復刻前
復刻後
めがねを折り畳む、そんな発想 最初に誰が考えたのでしょうか?
私が知る限りでは、折り畳みのめがねとして最も古い部類に入るであろう、このレイバン フォールディング ウェイファーラー。(老眼鏡以外で他にもっと古いものがあったらごめんなさい)
30年以上前、ジッパー付きの小型ケースに折り畳まれて入った このサングラスを初めて見た時は衝撃でした。
今も尚このモデルが販売されており、他ブランドでもこのつくりが真似られているのを見れば、よく考えられたロングセラーのヒットモデルであることが分かります。
このモデルは当店で2回目、前回はブリッジ部分のパーツを復刻再生でしたが、今回はテンプル側の樹脂丁番折れ復刻再生になります。

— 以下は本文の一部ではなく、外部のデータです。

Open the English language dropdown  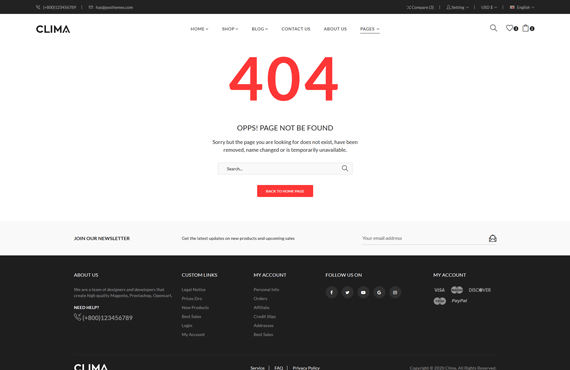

このフレーム最大の特徴である、「折り畳み」をする為には、最低3つの特殊な細工加工が必要になります。
その1・ブリッジ部に適度な空間を作る為の細工
その2・テンプル中央丁番を低く小さくする細工
その3・テンプル折り畳み時に重ならないよう丁番に角度を付ける細工
簡単に言えばこのようになりますが、ほとんどの方は?だと思うので、分かりやすく噛み砕いて解説します。
①はブリッジ部分で半分に折り畳む時、テンプルがその中に入り込む空間が必要な為、ブリッジ関節パーツの両端で折れる仕組みになっており、結果ブリッジ関節パーツの長さ分 空間が確保される事になります。
②はテンプル折り畳み時に、出来るだけコンパクトに畳めるよう丁番の直径と位置を考え、それらをテンプル幅 (上下から見た厚み)ギリギリぐらいに抑える事で 折り畳み時の厚みを抑え 綺麗に二つ折り出来る作りになっています。
③は究極の最終奥義、テンプル先のカーブ(耳に掛かる部分)の厚みを逃がす為、折り畳み部丁番とテンプル断面を斜めにし、折り畳み時にテンプル先が斜め下に下りることで、テンプルカーブ部が重ならないように工夫されています。
その為テンプル中央丁番が斜めに向いている訳です。 今回はテンプル丁番の復刻再生の為、②と③を具合を見ながら慎重に加工、取り付け仕上げていきます。
実はこのモデル、折り畳み時にテンプルが鼻当てとぶつからないように、鼻当てが低く作られており、日本人には少々掛けづらい仕様となっています。
そこをクリア(鼻部分を高く)する為には他を犠牲にしなければいけない為、特効薬がないのが残念かつ、構造上調整がしにくく、鼻当てを高くすることが出来ず、使用する人を選ぶ理由のひとつです。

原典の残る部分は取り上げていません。